“Alguna vez me avasalla la mentira impresa, cuando me bombardea desde todos lados, cuando son pocas, cada vez menos, las personas de mi alrededor que la ponen en entredicho, y al final ya nadie duda de ella”. En 1945, Víctor Klemperer era un judío converso fugitivo, superviviente del incendio de Dresde y de una docena de años de creciente opresión fascista. El régimen nazi le libró del exterminio por estar casado con una mujer aria. Durante esos años negros se impuso una labor: dar testimonio hasta el final. El resultado fueron unos diarios que constituyen una sobrecogedora acta notarial de la barbarie. Recopiló además, como filólogo que era, abundante información sobre los abusos lingüísticas del régimen, que compendió en el libro “Lingua Tertii Imperii”, del que tomo prestada la frase que abre esta reflexión.
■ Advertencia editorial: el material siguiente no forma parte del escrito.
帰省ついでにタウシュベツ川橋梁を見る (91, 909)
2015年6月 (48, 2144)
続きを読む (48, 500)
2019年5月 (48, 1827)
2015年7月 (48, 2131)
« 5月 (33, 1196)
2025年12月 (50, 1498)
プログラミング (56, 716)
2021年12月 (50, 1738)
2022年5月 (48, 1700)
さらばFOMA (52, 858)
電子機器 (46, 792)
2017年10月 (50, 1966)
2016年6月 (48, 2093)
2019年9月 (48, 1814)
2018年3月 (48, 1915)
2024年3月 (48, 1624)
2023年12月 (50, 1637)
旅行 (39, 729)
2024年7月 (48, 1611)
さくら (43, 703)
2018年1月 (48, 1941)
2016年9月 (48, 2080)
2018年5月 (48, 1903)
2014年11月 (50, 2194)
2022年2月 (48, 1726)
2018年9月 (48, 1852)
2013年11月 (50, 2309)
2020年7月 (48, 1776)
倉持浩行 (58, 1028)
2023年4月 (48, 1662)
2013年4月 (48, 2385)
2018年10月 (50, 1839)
No hace falta ser filólogo para ver que en Navarra y País Vasco se producen manipulaciones equivalentes del lenguaje en pos del adoctrinamiento político. Se escamotea la verdad, se manipula, se engaña, se disfraza la realidad y se tergiversa la historia. Sometido casi de continuo al impacto de falsedades, tópicos y eufemismos, el sentido crítico claudica. No es de extrañar que ante la avalancha, muchos acaben por flaquear y rendir pendones, sumándose alborozados al coro de sirenas. En una simple consideración de supervivencia social, es más fácil seguirle la corriente al que más chifla en la cuadrilla que hacer el papel de bicho raro… o quedarse solo.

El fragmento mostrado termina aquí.